Stored data entries:
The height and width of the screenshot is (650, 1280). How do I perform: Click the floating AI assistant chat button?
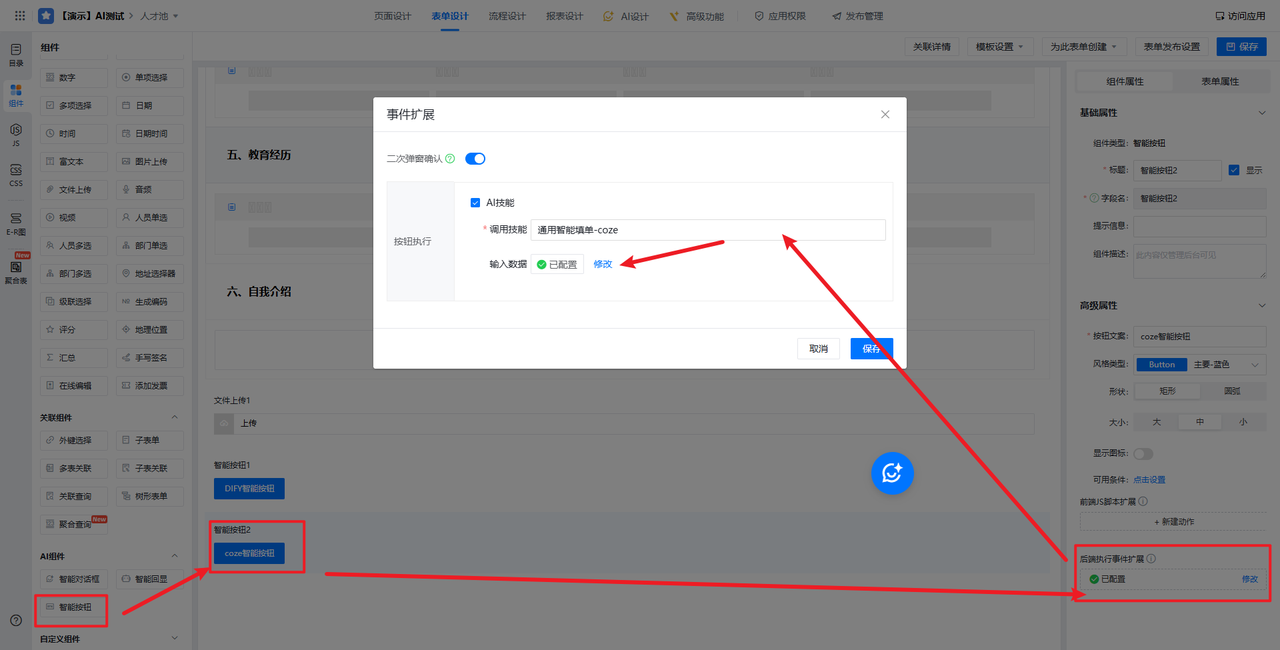click(892, 473)
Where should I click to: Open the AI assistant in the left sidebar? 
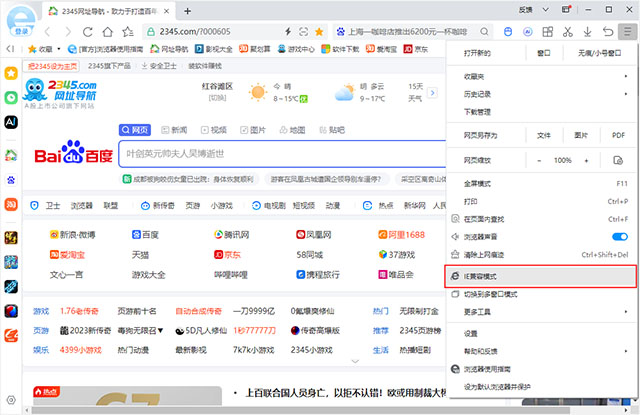click(11, 120)
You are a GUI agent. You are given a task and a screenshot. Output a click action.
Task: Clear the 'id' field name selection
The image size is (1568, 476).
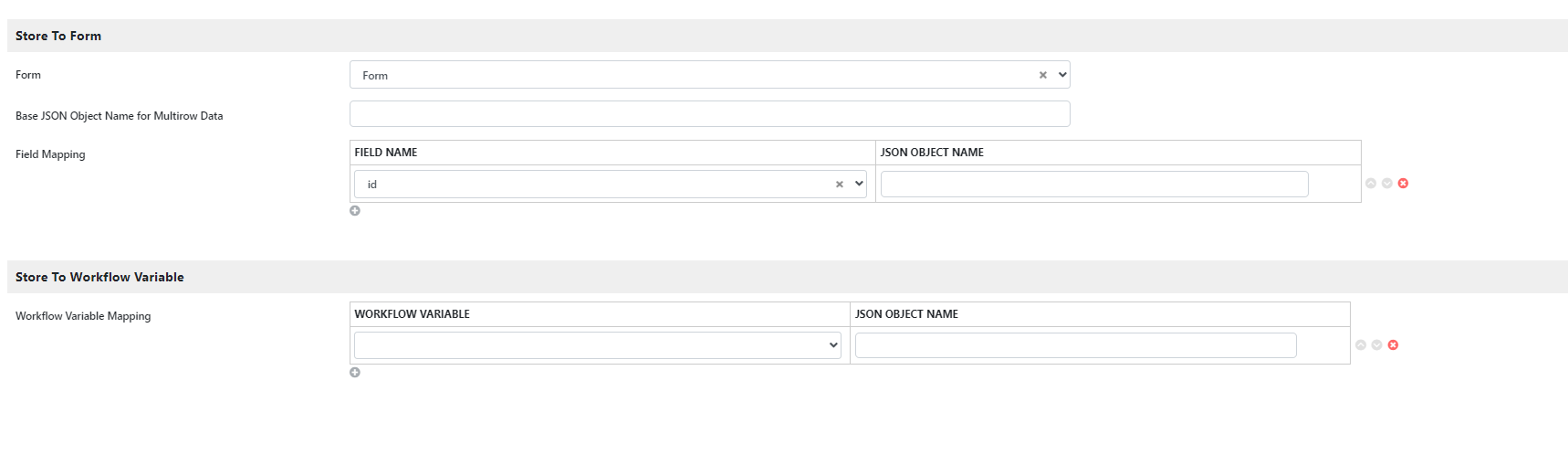[x=839, y=185]
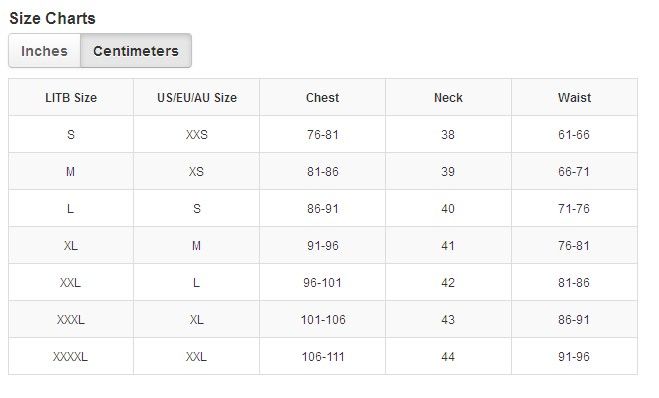The height and width of the screenshot is (398, 659).
Task: Click neck value 40 cell
Action: [x=448, y=208]
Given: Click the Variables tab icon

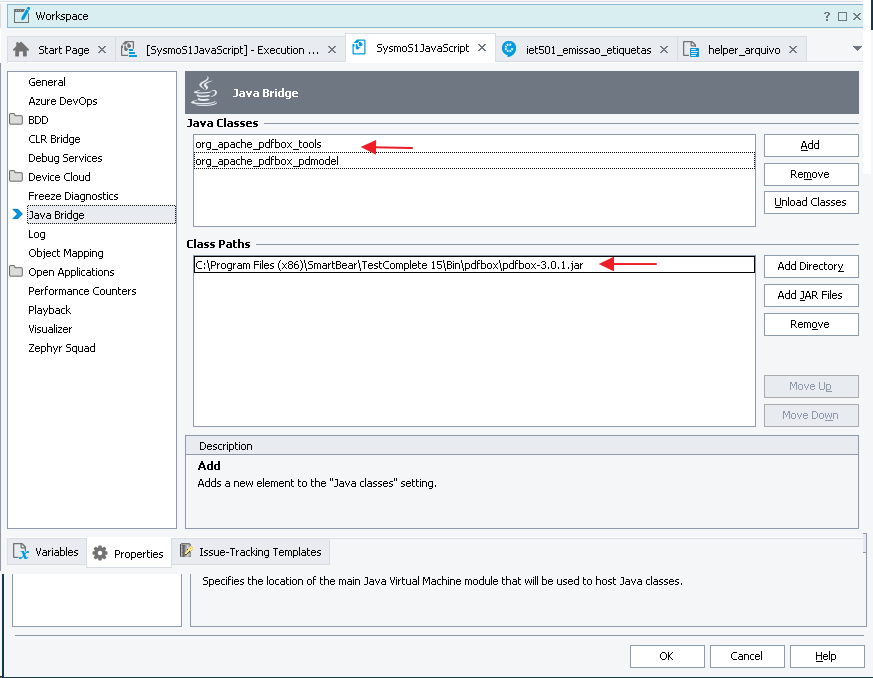Looking at the screenshot, I should (21, 552).
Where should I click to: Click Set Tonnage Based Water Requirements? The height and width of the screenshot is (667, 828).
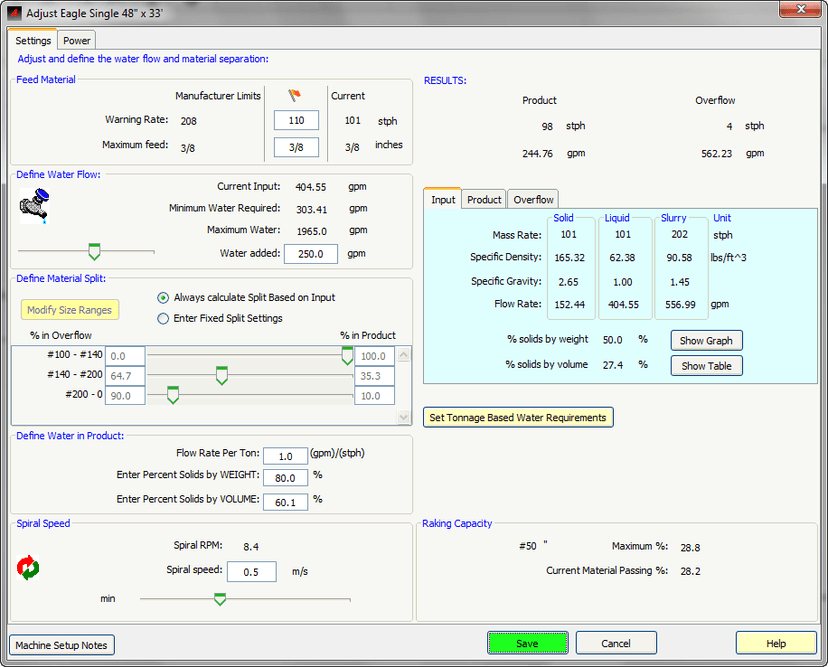[518, 417]
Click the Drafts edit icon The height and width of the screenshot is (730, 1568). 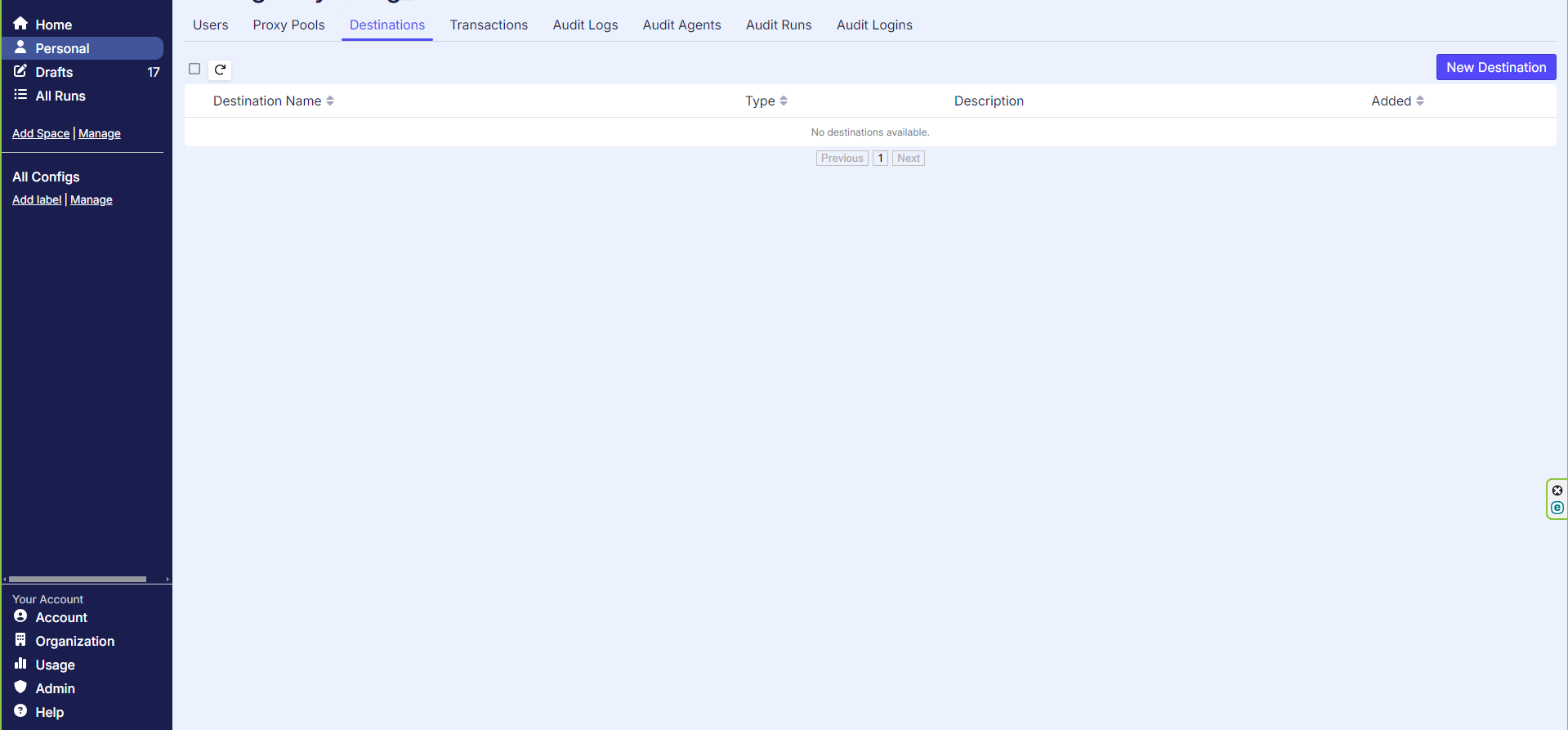[20, 71]
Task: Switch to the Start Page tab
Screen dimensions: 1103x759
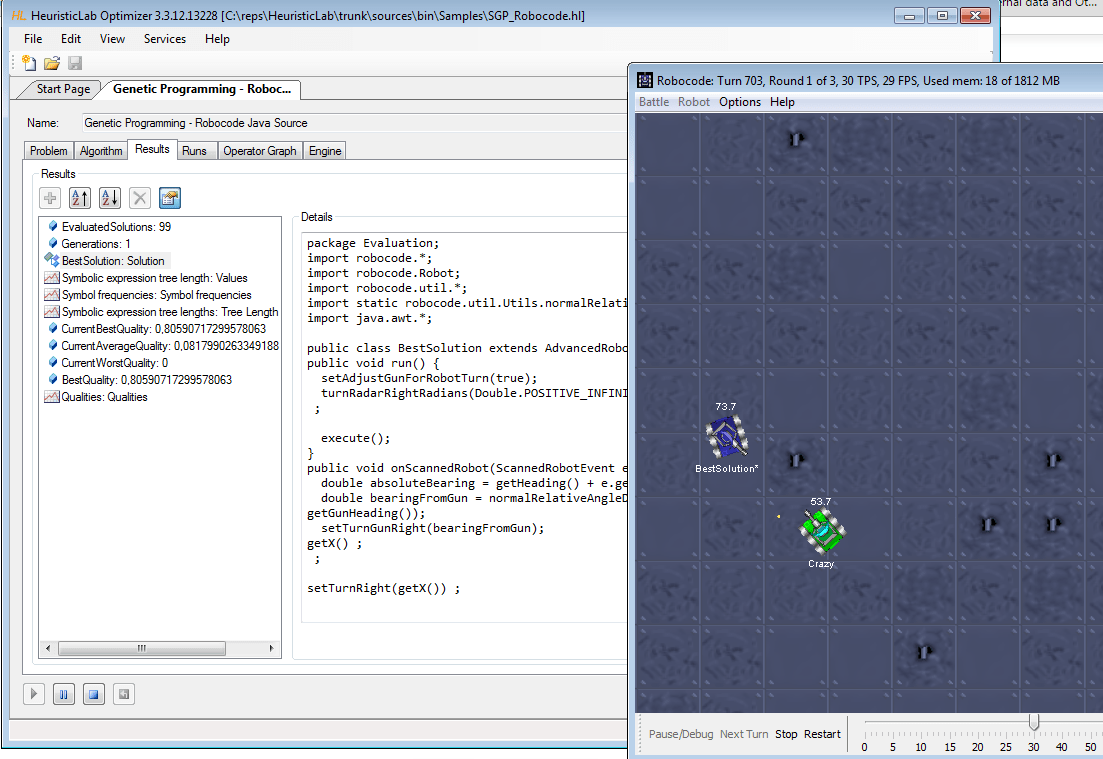Action: [63, 89]
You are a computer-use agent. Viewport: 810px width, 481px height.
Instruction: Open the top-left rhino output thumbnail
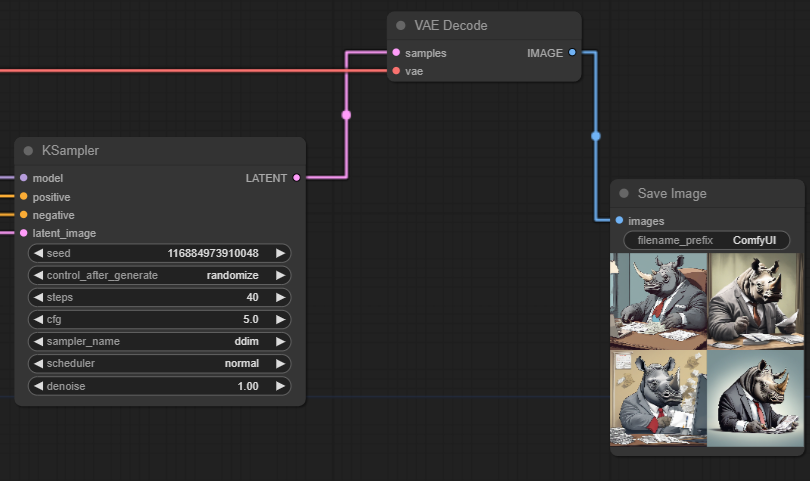[658, 300]
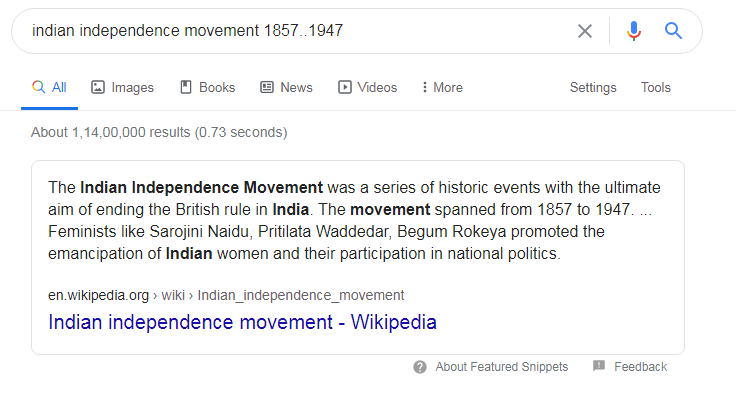Click the Feedback link

click(x=640, y=367)
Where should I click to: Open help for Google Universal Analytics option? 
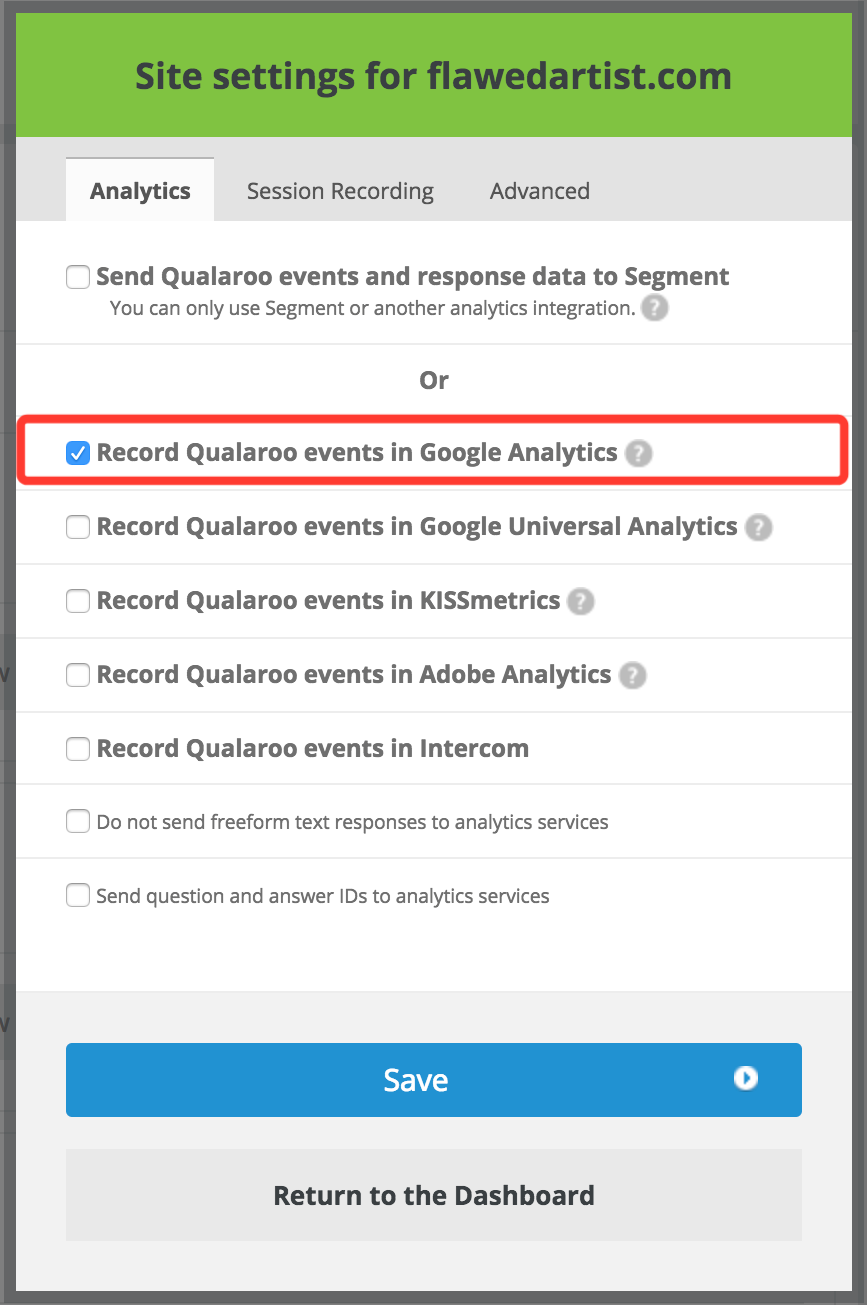click(x=757, y=527)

*WORK INSTRUCTIONS:*
Exactly repeat only the lines from the one with "Instruction: Open the" to the closing line above, both included, and omit every picture.

*REPLY TO THE TASK:*
Instruction: Open the top-left rhino output thumbnail
[658, 300]
Click the Feedback link

click(x=640, y=367)
Where should I click to: Open help for Google Universal Analytics option? 
click(x=757, y=527)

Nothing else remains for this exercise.